Mozart and the Whale: An Asperger’s Love Story? I was initially skeptical — definitely intrigued, but still skeptical. The premise sounded too sentimental. It was going to be a chick flick, I figured. It was going to be what my friend Meryl calls “heartwarming,” it was going to be mushy. But it turned out to be none of those things (except, perhaps, heartwarming).
The subtitle correctly prepares the viewer to expect two protagonists with Asperger’s Syndrome. But almost all the other characters as well were living with Asperger’s (or other forms of autism). And what I definitely hadn’t realized was that the movie is a semi-documentary, a fictionalized account of the lives of two real people: Jerry Newport and Mary Meinel-Newport. But even before I learned that, I knew that I had to see this movie, since some of my students have Asperger’s and since one of my ten favorite books is The Curious Incident of the Dog in the Night-Time. Definitely go see Mozart and the Whale for an unforgettable experience that is truly sympathetic without being at all sentimentalized!
What makes this a successful movie is the melding of the demands of fiction with the demands of a documentary. To meet the former, Norwegian director Petter Naess has emphasized a strongly traditional story arc with well-developed characters and plausible conflicts. To meet the latter, the film sets its diverse but self-aware characters firmly in the real world, with jobs and homes and even friends. The diversity is especially important, at least from my point of view. Over my career I’ve taught over a dozen students with Asperger’s, and I’ve worked with more than a few in the software industry; they all defy stereotypes, since no two are alike. The only aspect of the movie that rang a false note to my math-teacher’s mind was the inappropriate male-female ratio. In Mozart and the Whale almost half of those with Asperger’s are female, whereas in reality only 20–25% are.
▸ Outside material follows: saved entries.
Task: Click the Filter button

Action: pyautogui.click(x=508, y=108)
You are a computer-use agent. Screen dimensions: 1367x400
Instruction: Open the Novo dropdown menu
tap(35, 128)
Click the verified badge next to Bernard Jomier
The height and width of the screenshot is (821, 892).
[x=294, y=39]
But Barbara reminds me that the movie does not show a random sample, but only those who volunteered to participate in a group; even among people with Asperger’s, society surely pushes females to be more sociable and more willing to participate in groups. (I’m dimly convinced that this is somehow related to the issues I discussed yesterday in my post about girls and math, but I haven’t yet worked out just how.)
You’ll have to see the movie to find out where the title comes from.